Dataset content START

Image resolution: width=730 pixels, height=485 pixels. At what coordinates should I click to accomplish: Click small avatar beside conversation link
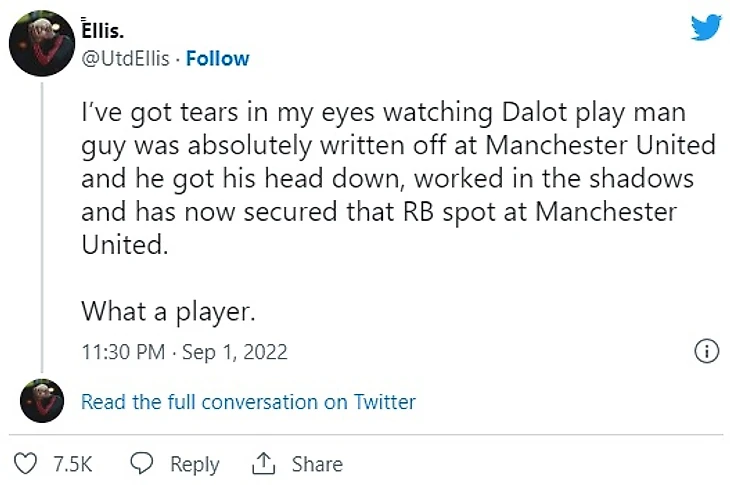coord(41,401)
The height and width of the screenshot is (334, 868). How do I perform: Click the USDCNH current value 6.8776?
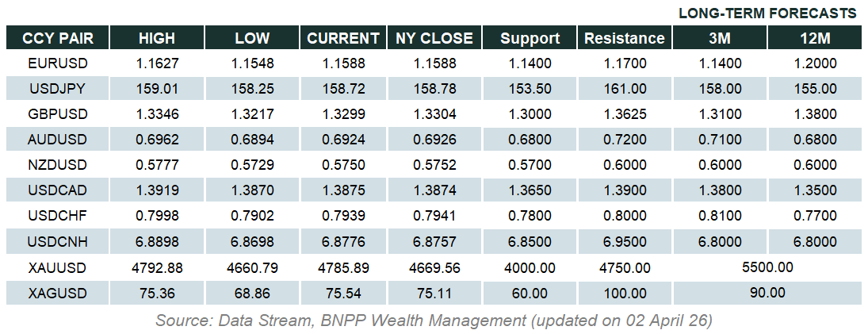343,242
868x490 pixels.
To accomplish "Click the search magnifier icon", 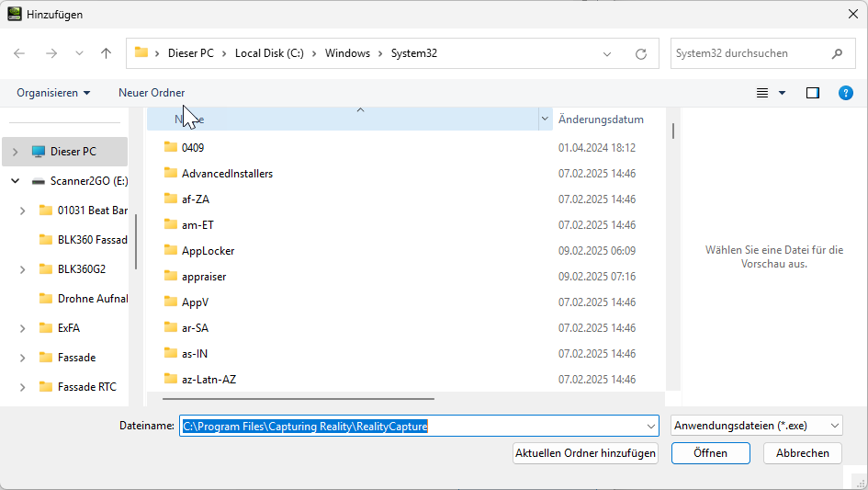I will click(837, 53).
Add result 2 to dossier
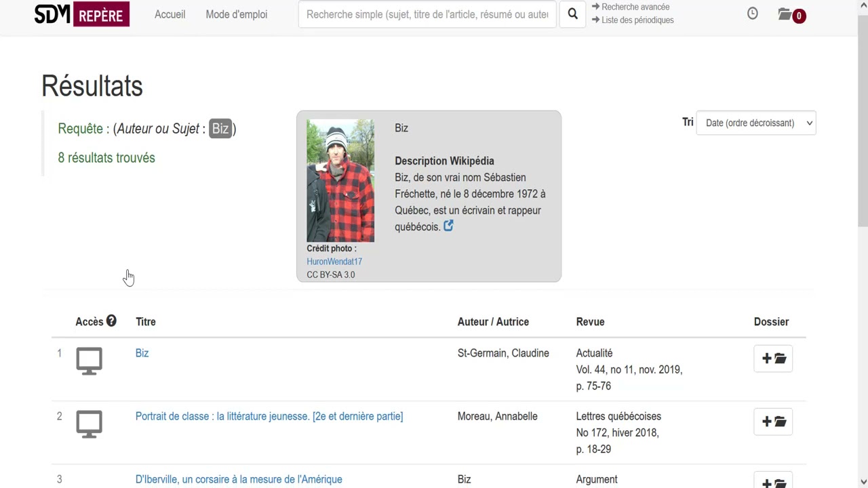The height and width of the screenshot is (488, 868). [773, 422]
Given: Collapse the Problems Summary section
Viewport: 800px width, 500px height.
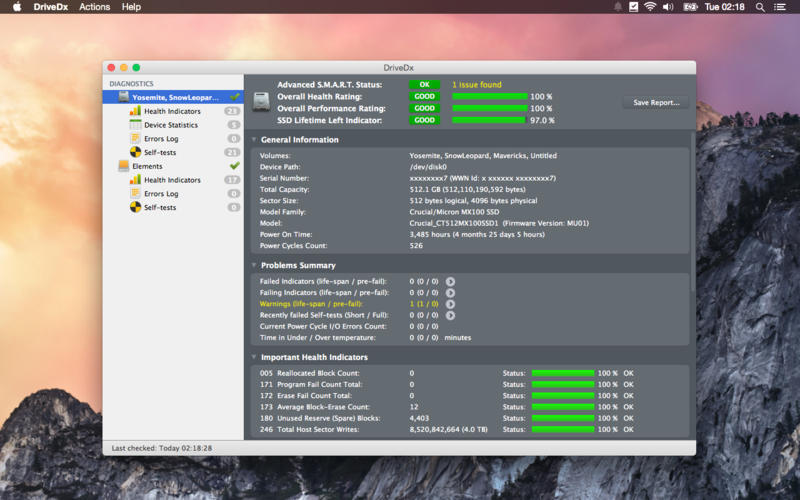Looking at the screenshot, I should pyautogui.click(x=254, y=265).
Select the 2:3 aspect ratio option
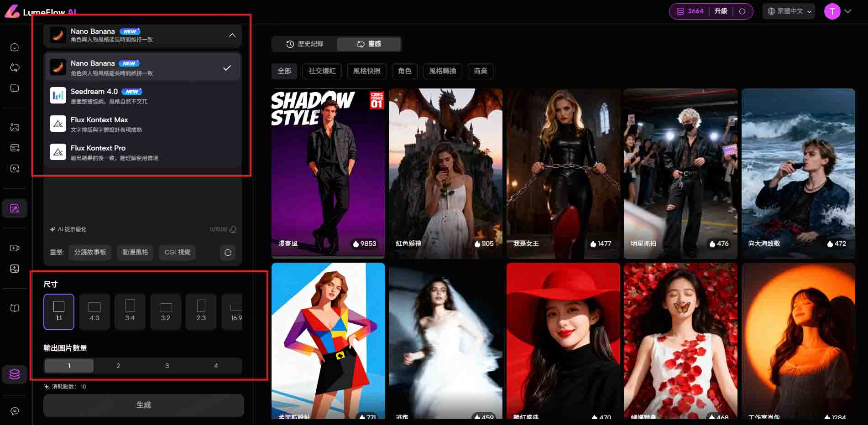 coord(201,311)
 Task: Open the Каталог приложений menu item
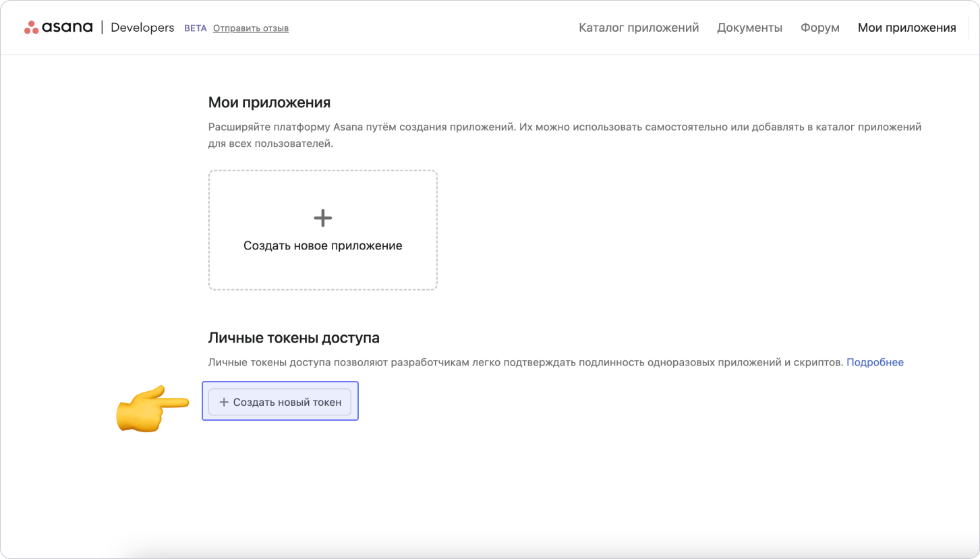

Dataset content END

In the entries above, find the line containing "Viewport: 800px width, 500px height.", then please retype it and every line after it through the last, exactly as written, omitting pictures.

Viewport: 800px width, 500px height.
Looking at the screenshot, I should pyautogui.click(x=254, y=265).
Select the 2:3 aspect ratio option
 coord(201,311)
 Task: Open the Каталог приложений menu item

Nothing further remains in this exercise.